## What you will do
Copy the records word for word, starting at the line that contains "Locate an element" and ending after the line that contains "compose-tweet-button is located".

## Input
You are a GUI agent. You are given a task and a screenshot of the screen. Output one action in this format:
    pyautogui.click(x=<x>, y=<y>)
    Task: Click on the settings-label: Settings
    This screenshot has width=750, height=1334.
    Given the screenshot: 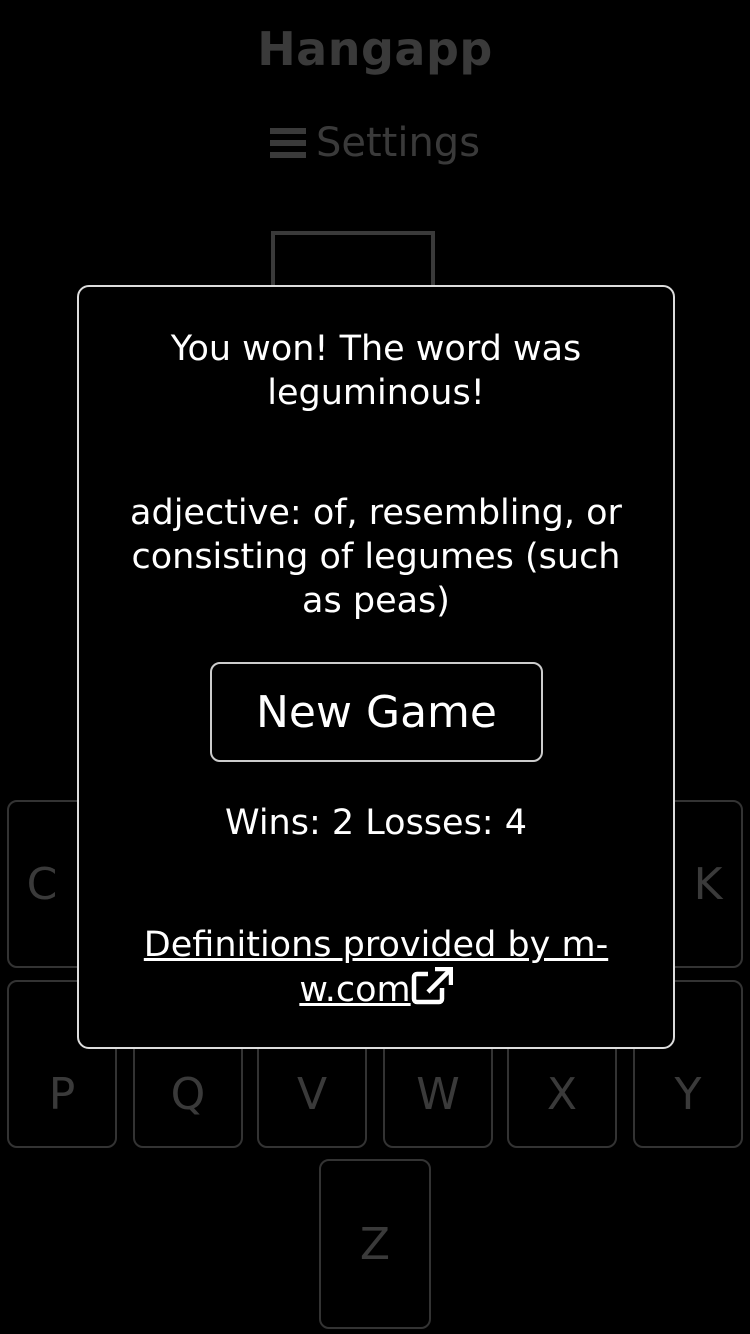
--
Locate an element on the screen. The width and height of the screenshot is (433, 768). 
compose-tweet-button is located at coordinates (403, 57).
* * *
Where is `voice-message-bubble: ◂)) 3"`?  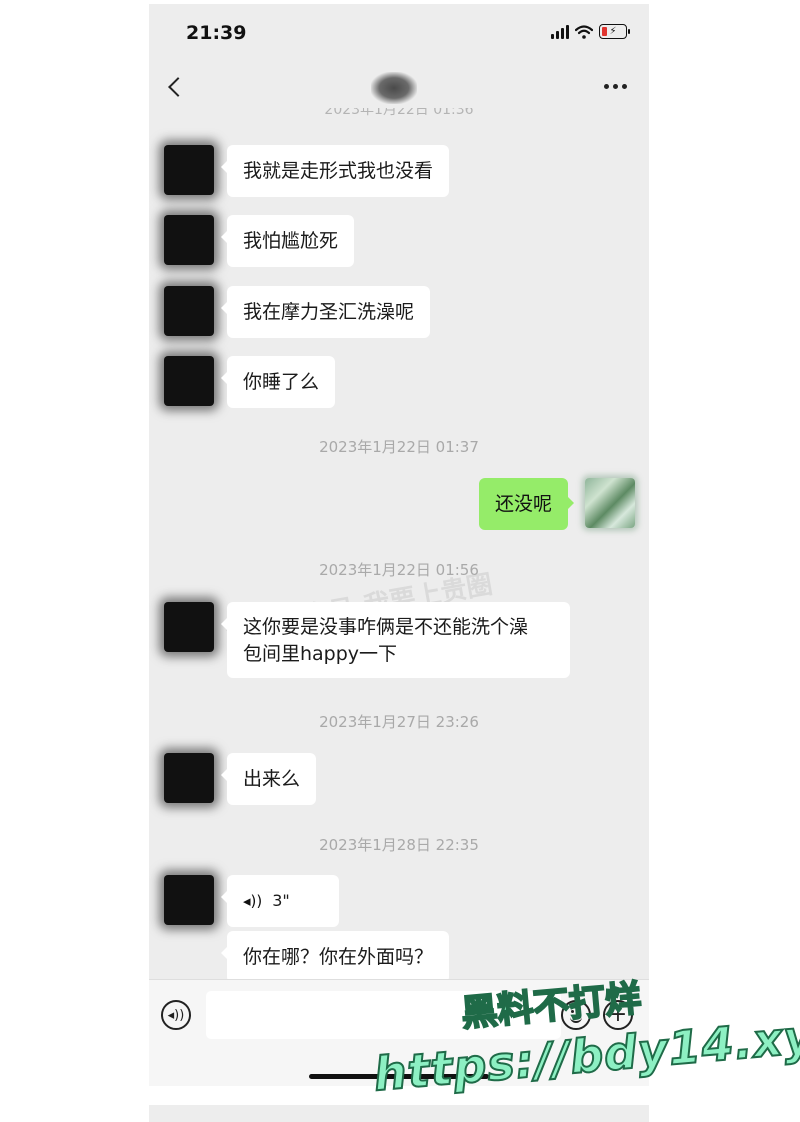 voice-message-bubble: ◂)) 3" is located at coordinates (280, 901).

## Solution
Locate an element on the screen. The width and height of the screenshot is (433, 768). 
compose-tweet-button is located at coordinates (403, 57).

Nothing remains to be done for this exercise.